*WHAT YOU WILL DO*
Once the line with "Task: Click the display name 光源氏" is found in the data, output it and each following line exactly, up to and including the line with "Click the info tooltip", and nothing before or after.
------------------------------------------------
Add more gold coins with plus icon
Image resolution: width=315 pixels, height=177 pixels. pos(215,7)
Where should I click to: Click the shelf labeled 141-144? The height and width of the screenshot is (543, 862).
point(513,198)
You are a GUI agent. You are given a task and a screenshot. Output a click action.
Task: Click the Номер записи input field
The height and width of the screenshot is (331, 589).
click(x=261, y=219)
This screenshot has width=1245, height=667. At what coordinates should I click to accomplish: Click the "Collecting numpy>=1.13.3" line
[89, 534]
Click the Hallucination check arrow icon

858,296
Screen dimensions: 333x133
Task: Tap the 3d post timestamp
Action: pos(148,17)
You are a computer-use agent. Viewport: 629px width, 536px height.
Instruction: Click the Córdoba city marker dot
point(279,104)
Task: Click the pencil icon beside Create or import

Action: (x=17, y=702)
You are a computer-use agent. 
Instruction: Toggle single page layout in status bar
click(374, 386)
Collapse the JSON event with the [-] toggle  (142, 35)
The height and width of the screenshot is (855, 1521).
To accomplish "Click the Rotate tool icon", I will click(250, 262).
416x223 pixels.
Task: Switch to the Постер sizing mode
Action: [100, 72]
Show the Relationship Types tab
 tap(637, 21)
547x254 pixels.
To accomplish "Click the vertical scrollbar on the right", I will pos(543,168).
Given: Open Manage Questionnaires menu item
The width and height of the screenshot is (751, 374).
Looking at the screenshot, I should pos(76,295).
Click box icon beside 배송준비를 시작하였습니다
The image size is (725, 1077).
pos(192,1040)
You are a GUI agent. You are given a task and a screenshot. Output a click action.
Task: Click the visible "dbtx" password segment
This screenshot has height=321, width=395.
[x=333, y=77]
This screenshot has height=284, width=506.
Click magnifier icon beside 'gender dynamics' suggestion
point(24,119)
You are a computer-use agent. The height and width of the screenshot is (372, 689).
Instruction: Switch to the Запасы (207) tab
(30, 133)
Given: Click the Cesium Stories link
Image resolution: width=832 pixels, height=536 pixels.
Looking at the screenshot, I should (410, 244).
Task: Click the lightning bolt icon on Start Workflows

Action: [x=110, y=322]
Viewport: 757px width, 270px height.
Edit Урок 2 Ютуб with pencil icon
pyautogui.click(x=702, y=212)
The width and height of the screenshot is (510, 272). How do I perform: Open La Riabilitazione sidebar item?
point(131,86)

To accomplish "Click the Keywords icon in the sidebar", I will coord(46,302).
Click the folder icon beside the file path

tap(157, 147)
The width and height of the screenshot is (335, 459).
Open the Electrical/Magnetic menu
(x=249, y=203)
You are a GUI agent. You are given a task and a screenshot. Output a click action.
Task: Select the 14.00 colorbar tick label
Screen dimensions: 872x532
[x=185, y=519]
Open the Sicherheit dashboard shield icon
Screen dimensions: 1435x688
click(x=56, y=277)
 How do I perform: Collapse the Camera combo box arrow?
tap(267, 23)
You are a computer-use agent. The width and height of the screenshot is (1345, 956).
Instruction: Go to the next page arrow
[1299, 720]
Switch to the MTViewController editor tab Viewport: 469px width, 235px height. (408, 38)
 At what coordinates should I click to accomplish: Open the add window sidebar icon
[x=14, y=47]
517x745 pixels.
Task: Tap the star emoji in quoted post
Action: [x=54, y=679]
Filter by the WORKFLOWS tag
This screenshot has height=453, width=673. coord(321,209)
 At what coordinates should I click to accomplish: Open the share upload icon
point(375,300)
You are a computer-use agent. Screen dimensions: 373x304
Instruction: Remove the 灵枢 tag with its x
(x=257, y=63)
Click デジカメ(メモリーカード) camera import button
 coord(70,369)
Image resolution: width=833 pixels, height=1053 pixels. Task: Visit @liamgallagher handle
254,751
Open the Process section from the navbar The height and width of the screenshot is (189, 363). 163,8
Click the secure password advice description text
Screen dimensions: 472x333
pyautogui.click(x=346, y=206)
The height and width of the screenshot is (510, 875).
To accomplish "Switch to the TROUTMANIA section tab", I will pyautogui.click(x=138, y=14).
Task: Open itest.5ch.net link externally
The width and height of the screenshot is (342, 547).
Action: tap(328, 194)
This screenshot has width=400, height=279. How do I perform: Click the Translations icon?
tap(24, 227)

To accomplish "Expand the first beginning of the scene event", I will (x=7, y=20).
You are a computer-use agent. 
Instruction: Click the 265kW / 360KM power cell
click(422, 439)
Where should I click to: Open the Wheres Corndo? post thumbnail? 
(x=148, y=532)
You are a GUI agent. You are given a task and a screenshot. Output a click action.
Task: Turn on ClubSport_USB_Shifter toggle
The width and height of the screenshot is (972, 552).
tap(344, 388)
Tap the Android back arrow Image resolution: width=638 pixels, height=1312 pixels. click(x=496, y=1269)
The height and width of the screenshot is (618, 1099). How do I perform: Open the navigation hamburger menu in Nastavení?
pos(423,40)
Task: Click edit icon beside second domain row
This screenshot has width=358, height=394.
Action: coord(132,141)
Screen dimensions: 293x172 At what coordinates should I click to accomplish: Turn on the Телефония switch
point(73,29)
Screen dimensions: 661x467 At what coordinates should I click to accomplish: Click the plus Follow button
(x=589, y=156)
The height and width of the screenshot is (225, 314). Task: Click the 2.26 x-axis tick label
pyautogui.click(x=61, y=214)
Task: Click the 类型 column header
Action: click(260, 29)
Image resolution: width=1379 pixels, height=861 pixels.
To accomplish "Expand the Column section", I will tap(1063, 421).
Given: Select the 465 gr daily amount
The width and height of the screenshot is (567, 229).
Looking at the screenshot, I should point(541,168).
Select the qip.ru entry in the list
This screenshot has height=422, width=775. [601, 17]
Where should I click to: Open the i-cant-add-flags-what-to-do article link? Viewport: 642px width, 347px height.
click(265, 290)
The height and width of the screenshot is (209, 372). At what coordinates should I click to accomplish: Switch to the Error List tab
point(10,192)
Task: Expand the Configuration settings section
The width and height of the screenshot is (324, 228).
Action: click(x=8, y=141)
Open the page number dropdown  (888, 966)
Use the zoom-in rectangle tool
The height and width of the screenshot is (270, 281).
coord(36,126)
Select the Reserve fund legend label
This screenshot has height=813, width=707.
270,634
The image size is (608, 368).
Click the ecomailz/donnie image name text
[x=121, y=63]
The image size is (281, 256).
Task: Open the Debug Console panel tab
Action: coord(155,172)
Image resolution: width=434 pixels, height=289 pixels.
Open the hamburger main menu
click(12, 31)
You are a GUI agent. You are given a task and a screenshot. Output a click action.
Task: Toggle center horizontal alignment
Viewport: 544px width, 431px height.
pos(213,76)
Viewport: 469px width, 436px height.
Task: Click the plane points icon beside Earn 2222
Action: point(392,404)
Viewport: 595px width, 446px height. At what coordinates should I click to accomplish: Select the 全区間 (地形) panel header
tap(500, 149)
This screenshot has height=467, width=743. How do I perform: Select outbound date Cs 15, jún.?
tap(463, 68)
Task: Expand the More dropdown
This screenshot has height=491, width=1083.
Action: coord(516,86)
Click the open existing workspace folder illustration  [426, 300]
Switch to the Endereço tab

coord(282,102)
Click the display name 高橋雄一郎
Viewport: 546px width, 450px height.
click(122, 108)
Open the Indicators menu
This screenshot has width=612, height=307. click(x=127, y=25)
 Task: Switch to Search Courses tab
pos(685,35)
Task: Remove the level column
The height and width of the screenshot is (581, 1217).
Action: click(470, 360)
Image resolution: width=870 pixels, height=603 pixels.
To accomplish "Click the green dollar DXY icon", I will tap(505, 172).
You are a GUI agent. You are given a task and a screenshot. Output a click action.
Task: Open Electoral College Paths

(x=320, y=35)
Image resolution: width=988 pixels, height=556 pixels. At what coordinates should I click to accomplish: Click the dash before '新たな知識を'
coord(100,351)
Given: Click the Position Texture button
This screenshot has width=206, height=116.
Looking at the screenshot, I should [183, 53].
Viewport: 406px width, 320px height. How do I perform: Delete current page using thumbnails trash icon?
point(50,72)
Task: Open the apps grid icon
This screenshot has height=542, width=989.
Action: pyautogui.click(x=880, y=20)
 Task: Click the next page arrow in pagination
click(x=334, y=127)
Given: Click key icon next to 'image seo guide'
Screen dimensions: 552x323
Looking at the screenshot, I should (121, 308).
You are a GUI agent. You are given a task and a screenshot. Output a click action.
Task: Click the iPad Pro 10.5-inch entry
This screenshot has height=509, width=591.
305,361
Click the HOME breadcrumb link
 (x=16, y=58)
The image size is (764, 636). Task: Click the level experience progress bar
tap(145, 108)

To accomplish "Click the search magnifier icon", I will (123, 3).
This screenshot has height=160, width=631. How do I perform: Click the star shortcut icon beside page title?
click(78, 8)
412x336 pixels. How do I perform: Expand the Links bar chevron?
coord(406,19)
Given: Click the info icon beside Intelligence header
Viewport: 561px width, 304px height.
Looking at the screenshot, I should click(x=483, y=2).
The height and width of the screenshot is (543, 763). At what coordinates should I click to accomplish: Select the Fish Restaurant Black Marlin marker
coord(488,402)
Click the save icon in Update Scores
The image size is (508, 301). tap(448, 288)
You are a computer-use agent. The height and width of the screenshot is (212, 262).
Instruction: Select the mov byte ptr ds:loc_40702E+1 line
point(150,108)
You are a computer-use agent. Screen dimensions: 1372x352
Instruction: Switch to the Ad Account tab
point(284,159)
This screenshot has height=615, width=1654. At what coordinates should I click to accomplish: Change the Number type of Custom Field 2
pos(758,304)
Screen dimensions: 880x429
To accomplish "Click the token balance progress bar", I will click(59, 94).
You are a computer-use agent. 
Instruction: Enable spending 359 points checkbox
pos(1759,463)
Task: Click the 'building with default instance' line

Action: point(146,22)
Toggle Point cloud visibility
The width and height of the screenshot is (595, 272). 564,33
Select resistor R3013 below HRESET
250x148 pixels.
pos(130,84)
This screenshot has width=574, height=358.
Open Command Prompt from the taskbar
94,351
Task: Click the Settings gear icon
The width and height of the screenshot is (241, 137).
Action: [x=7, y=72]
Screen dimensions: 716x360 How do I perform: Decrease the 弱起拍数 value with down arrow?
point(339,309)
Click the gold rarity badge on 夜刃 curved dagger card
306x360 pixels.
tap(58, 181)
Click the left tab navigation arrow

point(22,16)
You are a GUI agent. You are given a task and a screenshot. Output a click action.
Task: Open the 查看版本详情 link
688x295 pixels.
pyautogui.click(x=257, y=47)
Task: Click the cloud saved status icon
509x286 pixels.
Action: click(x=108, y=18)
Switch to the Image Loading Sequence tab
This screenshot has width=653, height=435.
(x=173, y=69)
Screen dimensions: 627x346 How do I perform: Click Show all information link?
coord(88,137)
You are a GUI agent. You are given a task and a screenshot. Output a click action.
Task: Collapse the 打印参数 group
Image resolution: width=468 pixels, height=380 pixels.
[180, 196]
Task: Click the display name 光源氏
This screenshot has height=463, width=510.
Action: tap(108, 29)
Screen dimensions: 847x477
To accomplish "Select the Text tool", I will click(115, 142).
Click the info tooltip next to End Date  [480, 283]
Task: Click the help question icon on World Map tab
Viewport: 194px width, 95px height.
------------------------------------------------
*SOLUTION FOR THIS TASK*
Task: Click the display name 光源氏
This screenshot has height=463, width=510.
Action: tap(108, 29)
Screen dimensions: 847x477
To accomplish "Select the Text tool", I will click(115, 142).
Click the info tooltip next to End Date  [480, 283]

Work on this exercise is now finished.